Proximity ligation assay based Duolink® In Situ Red Starter Kit Mouse/Rabbit (DUO92101, Sigma). First, fix and permeabilize cells cultured on the slide, add 1 drop (~ 40 µL) of Blocking Solution to each sample. Dilute primary antibody to suitable concentration (consistent with immunofluorescence) in the Antibody Diluent and incubate the samples. Then dilute the PLUS and MINUS PLA probes 1:5 in the Antibody Diluent and incubate the samples for 1 h. Dilute the 5 × Ligation buffer 1:5 in high purity water and mix and incubate the samples for 30 min. Dilute the 5 × Amplification buffer 1:5 in high purity water and mix and incubate the samples for 100 min. Observe images under a confocal microscope and perform quantitative analysis using Image J.

ATP and ROS detection

Cellular ATP content was measured using a luciferin/luciferase-based kit (S0026, Beyotime Biotechnology, China). Briefly, a standard curve was plotted using ATP standards with known concentrations. Each 6-well plate was loaded with 200 μL of lysis buffer. After centrifugation at 4 °C, the supernatant was removed for detection. The Luminometer method was used to calculate ATP content by referencing the standard curve. The dihydroethidium (DHE) staining for ROS detection (S0033S, Beyotime Biotech, China) was utilized to detect intracellular ROS. In brief, cells were incubated with the fluorescent probe DHE for 30 min at 37 °C in the dark. Fluorescence intensity was detected using a fluorescence microscope (OLYMPUS, BX53F2) to assess ROS levels.

Oxygen consumption rate

Oxygen consumption rate was measured by extracellular flux (XF24) analyzer (Seahorse Bioscience). cells were seeded at 2 × 10⁴ cells per well in 24-well plates. The probe plate was hydrated with the calibration solution (pH 7.4) and a 2 mM glutamine assay solution (pH 7.35 ± 0.05) was prepared. The probe plate was hydrated with the calibration solution (pH 7.4) and a 2 mM glutamine assay solution (pH 7.35 ± 0.05) was prepared, and incubated for 16–20 h at 37 °C and 5% CO2. The oxygen consumption rate drugs concentrations were as follows: oligomycin (final concentration 1 μM), carbonyl cyanide p-trifluoro-methoxyphenyl hydrazone (FCCP; final concentration 1 μM) and rotenone/antimycin A (ROT/AA) (final concentration 0.5 μM) [36].
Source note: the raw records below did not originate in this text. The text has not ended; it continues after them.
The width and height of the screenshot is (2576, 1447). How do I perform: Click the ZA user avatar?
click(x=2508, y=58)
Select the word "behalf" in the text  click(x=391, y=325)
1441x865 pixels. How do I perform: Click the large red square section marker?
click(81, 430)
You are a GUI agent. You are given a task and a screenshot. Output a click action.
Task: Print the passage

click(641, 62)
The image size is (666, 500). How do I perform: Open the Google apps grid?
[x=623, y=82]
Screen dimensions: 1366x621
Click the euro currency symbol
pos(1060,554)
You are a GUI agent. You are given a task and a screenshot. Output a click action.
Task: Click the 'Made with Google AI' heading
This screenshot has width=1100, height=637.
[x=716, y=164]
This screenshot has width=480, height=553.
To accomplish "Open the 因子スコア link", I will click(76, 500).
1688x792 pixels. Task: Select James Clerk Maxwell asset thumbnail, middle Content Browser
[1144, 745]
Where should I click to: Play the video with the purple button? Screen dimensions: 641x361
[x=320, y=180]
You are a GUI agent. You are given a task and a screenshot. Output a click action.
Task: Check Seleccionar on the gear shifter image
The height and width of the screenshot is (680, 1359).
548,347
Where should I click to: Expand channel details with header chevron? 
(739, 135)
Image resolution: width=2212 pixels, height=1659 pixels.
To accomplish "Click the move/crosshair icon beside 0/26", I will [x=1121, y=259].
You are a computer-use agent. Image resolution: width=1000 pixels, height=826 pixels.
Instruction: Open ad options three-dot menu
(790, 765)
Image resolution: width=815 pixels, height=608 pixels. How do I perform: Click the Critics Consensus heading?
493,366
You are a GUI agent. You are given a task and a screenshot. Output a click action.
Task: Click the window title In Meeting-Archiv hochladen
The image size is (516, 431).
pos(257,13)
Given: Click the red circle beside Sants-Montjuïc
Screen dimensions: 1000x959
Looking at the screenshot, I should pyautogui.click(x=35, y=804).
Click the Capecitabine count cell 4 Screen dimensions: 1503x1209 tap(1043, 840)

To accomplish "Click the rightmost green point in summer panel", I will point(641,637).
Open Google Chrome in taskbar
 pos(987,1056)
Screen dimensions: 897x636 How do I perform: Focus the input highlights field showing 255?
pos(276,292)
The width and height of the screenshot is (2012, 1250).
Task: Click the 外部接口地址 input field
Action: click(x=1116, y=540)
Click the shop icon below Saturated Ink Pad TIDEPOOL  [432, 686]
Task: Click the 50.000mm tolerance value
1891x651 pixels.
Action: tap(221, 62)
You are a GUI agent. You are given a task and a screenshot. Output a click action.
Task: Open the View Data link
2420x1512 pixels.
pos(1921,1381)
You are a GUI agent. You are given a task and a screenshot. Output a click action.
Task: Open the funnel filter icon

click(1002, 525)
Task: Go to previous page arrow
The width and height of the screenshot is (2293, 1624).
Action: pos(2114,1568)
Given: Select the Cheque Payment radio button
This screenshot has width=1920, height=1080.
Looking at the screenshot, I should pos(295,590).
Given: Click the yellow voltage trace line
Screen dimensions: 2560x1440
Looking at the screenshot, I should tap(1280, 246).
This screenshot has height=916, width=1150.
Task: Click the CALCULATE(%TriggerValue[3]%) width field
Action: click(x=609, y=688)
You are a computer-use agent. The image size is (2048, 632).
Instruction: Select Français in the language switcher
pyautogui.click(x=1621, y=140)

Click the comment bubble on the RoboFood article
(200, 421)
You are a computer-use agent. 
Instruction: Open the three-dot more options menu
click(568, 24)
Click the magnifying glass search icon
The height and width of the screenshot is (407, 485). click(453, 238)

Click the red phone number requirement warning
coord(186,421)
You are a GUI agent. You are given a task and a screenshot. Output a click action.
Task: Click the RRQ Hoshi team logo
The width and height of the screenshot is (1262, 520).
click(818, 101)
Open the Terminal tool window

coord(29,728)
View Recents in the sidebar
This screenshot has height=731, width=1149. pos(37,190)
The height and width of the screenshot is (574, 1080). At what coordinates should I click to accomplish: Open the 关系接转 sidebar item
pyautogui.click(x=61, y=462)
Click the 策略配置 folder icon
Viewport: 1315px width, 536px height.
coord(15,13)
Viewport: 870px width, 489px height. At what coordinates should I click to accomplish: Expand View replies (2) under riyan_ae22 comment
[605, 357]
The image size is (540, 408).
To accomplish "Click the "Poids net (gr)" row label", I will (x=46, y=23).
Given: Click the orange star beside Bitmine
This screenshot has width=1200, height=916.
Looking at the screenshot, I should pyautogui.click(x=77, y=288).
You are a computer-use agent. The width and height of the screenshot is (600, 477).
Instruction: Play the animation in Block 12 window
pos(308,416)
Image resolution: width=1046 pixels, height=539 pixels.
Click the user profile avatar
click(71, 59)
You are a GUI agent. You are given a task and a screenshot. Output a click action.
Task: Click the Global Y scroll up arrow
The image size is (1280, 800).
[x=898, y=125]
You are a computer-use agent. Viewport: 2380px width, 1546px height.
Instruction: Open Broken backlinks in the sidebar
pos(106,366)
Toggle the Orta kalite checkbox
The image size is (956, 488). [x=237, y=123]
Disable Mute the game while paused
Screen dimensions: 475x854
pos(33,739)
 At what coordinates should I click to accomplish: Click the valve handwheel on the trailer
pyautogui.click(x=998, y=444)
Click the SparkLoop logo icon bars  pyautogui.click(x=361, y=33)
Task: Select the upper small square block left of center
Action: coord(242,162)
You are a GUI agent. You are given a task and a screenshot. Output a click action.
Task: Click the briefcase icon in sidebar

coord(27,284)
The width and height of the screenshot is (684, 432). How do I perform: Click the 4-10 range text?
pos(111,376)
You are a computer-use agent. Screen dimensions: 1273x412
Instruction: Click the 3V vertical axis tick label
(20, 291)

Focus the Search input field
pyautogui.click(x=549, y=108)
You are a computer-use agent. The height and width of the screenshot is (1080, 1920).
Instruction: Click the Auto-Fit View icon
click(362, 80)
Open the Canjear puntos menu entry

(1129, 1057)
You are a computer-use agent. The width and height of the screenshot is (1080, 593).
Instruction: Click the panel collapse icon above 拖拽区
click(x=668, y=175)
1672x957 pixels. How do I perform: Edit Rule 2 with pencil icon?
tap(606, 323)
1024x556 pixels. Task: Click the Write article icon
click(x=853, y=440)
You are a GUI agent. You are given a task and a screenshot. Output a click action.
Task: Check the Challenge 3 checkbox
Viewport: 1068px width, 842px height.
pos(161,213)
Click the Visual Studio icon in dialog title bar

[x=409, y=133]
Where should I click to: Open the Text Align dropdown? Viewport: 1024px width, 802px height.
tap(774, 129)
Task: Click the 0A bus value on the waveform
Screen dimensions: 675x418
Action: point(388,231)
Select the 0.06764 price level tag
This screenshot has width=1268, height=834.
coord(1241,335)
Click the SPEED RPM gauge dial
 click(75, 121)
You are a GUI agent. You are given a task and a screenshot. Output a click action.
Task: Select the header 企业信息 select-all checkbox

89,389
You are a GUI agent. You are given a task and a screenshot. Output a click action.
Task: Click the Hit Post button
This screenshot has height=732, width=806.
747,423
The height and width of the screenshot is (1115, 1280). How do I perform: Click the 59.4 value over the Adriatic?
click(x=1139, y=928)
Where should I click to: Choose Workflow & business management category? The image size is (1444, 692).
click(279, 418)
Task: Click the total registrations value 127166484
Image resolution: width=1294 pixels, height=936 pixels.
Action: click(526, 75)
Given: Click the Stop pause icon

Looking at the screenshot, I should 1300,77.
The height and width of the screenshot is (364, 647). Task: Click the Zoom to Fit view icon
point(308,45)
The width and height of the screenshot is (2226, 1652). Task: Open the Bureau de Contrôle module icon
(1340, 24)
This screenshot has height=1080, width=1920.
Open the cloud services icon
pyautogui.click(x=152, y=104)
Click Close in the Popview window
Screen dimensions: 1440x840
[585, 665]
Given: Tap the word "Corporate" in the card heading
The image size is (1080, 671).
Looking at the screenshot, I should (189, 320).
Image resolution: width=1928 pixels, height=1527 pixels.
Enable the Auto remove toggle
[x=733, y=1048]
Transmission electron microscope observation

Cells were treated for 24 h and washed twice with PBS. Fresh culture medium was added to scrape off the cells and centrifuge them into clusters. The supernatant was discarded and fixed with 2.5% glutaraldehyde fixative along the centrifuge tube wall for 5 min. After centrifugation, the supernatant was removed and 1 ml of 2.5% glutaraldehyde fixative was added at 4 ℃. Electron microscopy sectioning and observation were completed on the Core Facilities and Centers of Hebei Medical University.

Statistics and analysis

All experiments were repeated at least in triplicate, and statistical analysis was done using independent values. All data are presented as mean ± SD. Statistical analysis was performed using Student’s unpaired two-tailed t test (for two groups) or analysis of variance (ANOVA) (for multiple groups). One-way ANOVA with Tukey’s test was conducted for comparisons. The differences were considered significant at p < 0.05 (*). Values with different letters were significantly different.